Supongo que quería que ella se fijara en mí, que me mirara y me dedicara una sonrisa, mientras yo, con las manos sudorosas, me hacía el distraído con los Temptations sonando en el discman, lacónicos. Que iniciara una conversación banal y la retomáramos al día siguiente. Que la atracción fuese mutua y descubriéramos fobias comunes que compartiríamos cada mañana, durante mi trayecto de mentira.

I’ve got sunshine, on a cloudy day.

Dicen que el amor es lo que mueve el mundo. No lo sé. De lo que estoy seguro es de que las fobias unen a las personas. Criticar es fácil y liberador; destruir es más sencillo que construir. Las fobias son más cohesionadoras que las filias. Es el caso de los instructores militares de academias como la de Westpoint. Al igual que en La chaqueta metálica y el odioso sargento de artillería Hartman, ese personaje irascible de lengua rápida (en Wisconsin sólo hay vacas y maricones) que maltrataba a su tropa e insultaba al recluta patoso. Su objetivo era que los soldados le odiasen todos por igual, que hicieran piña para ir en su contra. Unirlos, al fin y al cabo.

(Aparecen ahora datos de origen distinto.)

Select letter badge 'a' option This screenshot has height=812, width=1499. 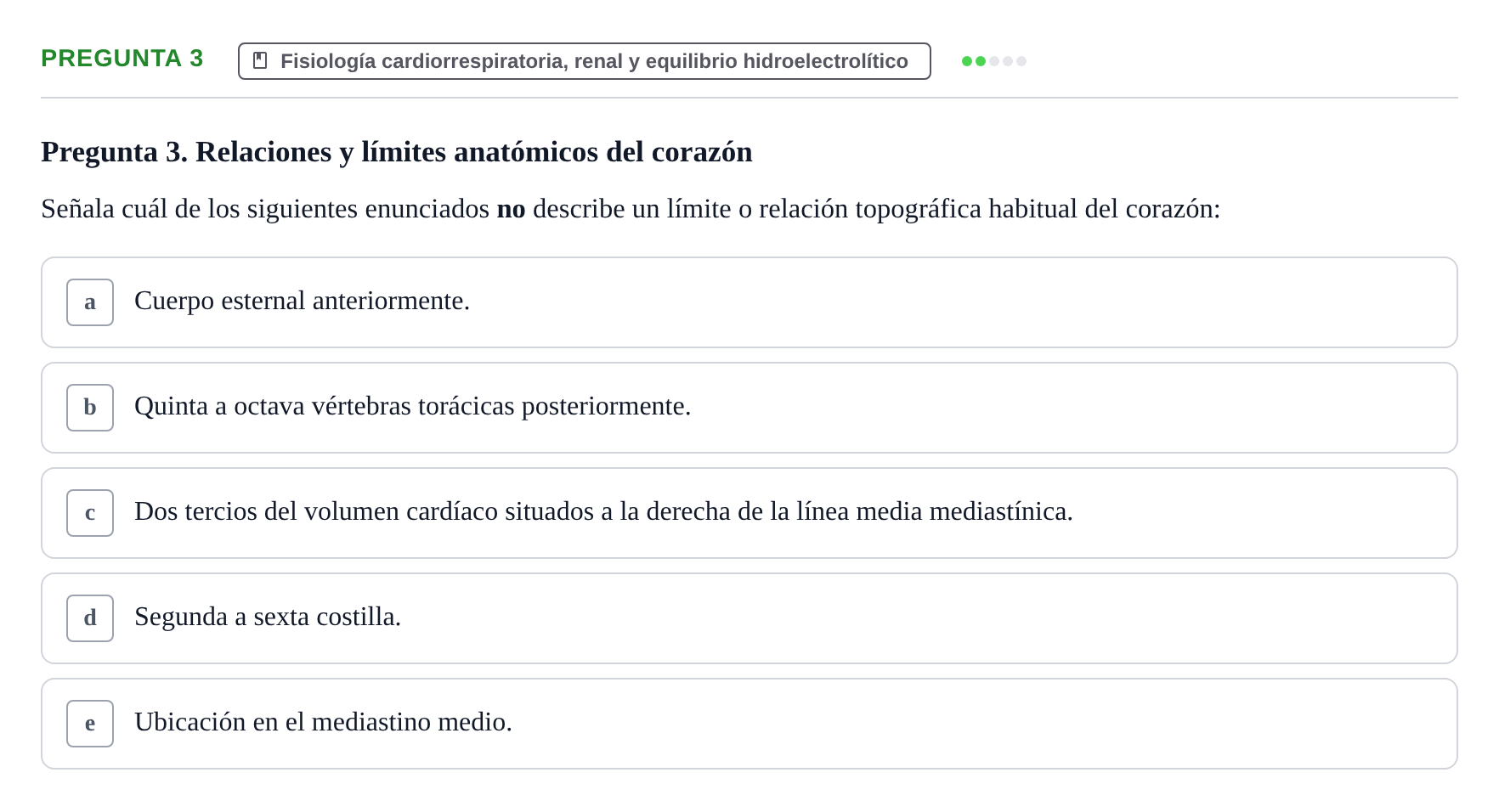click(x=90, y=302)
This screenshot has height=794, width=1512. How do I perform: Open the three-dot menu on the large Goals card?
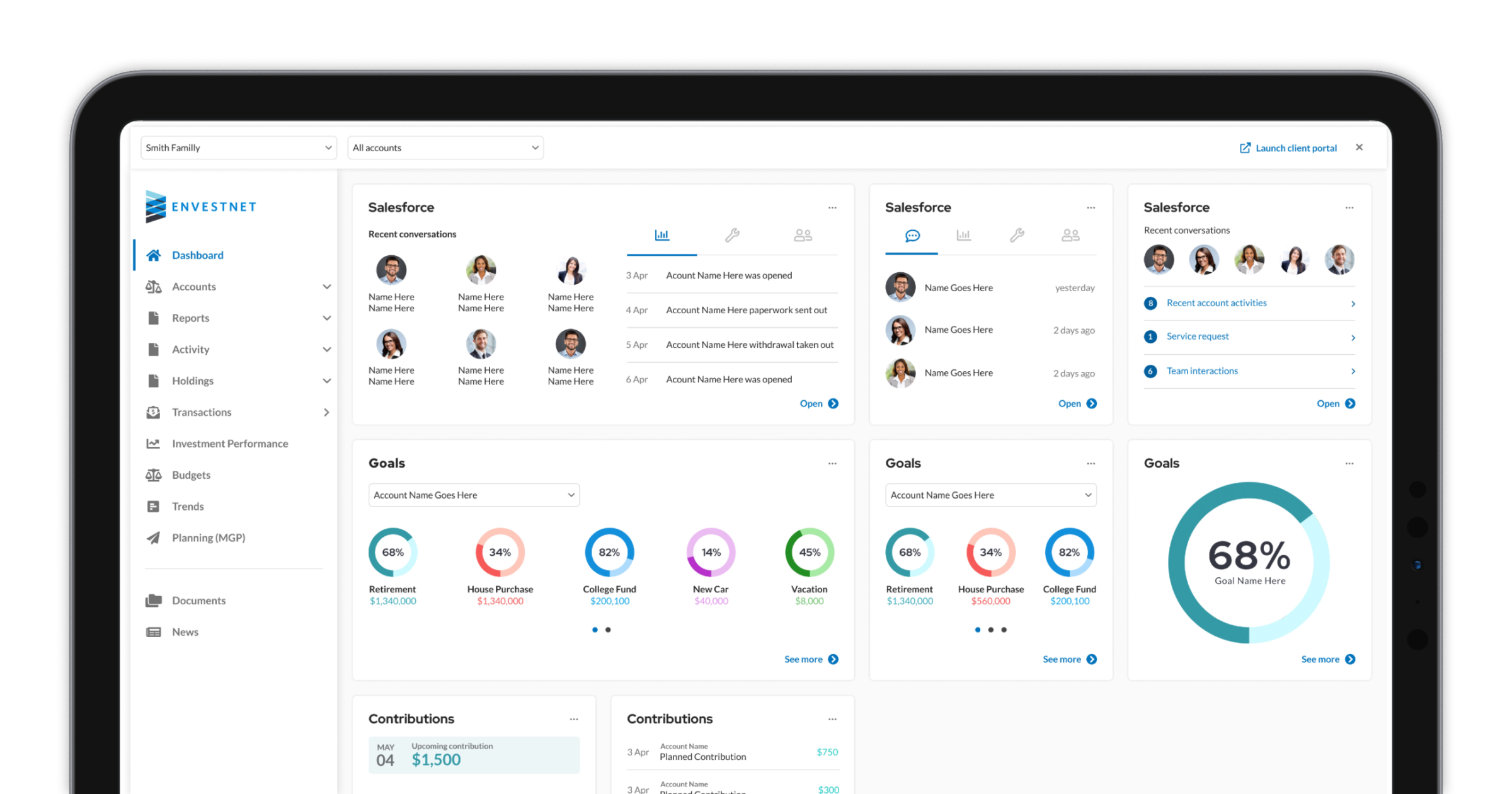1349,463
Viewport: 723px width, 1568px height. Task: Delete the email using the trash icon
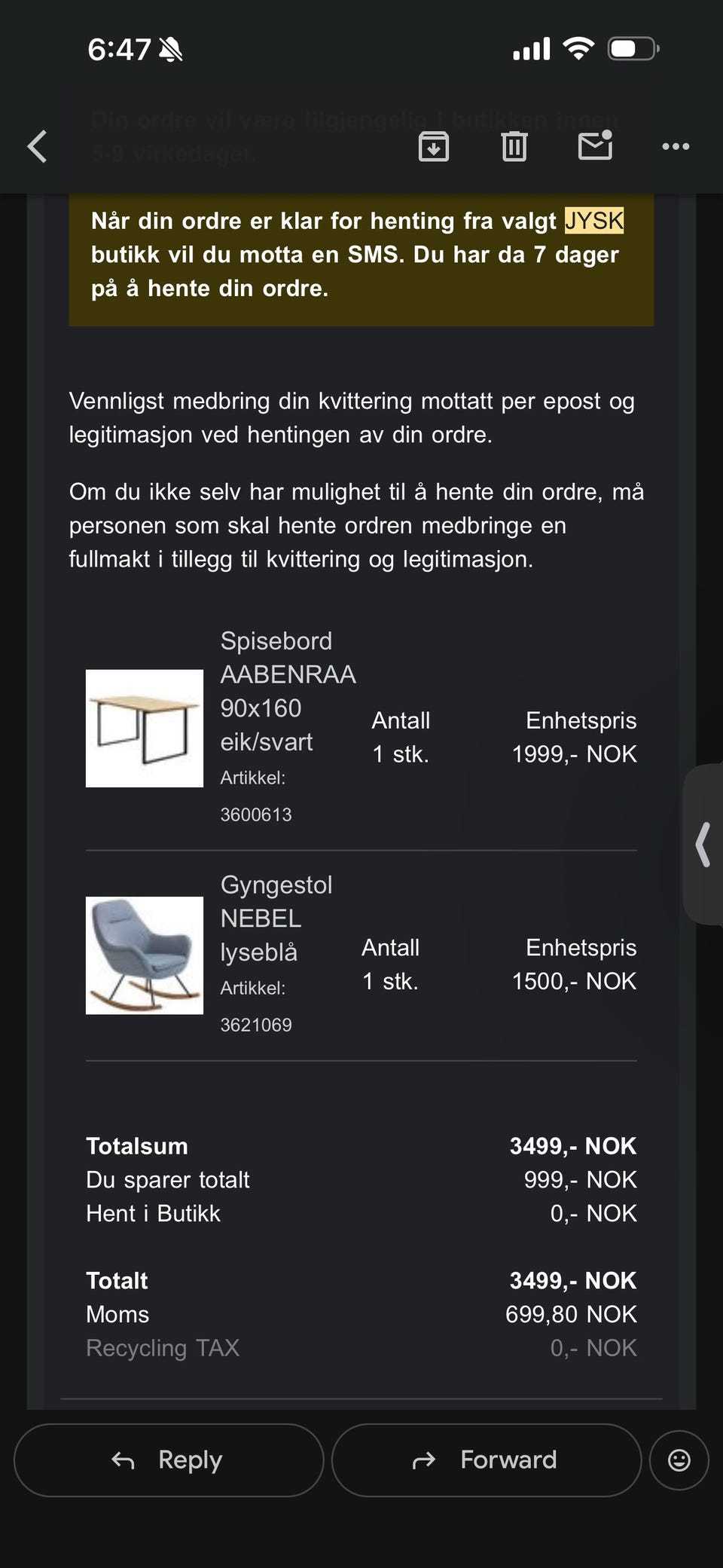[514, 146]
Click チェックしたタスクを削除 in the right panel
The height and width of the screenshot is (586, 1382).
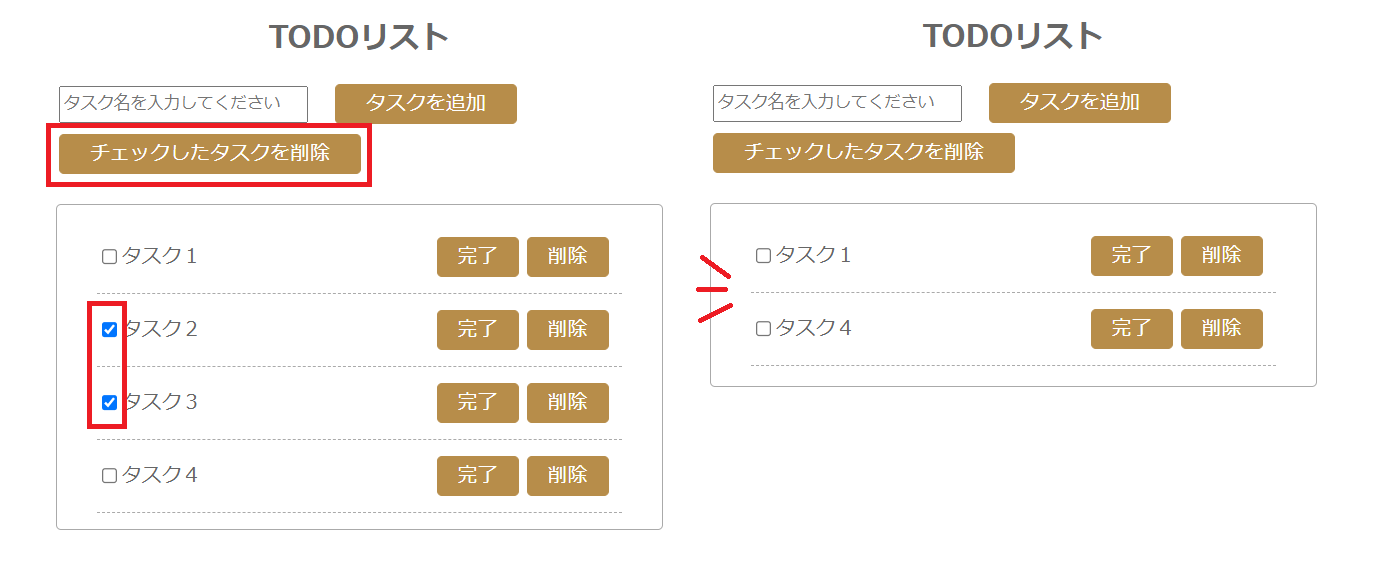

Claro que yo no quería que la chica con la que me topaba de forma estudiadamente casual en el autobús hiciese flexiones ni se arrastrara bajo alambradas llena de barro y con un subfusil en las manos, no. Lo que yo quería era compartir cuartel con ella.

Irene se esfumó. Volvió a casa de sus padres, pero eso yo no lo sabía. Para mí no fue más que rutina rota, un cuadro en el recibidor que, cuando desaparece, deja la marca de su paso en la pared, un rectángulo de papel pintado más limpio que el resto. Un vacío en un autobús lleno. Aunque repetí el ritual de trasbordos durante dos semanas, no volví a verla hasta al cabo de tres años.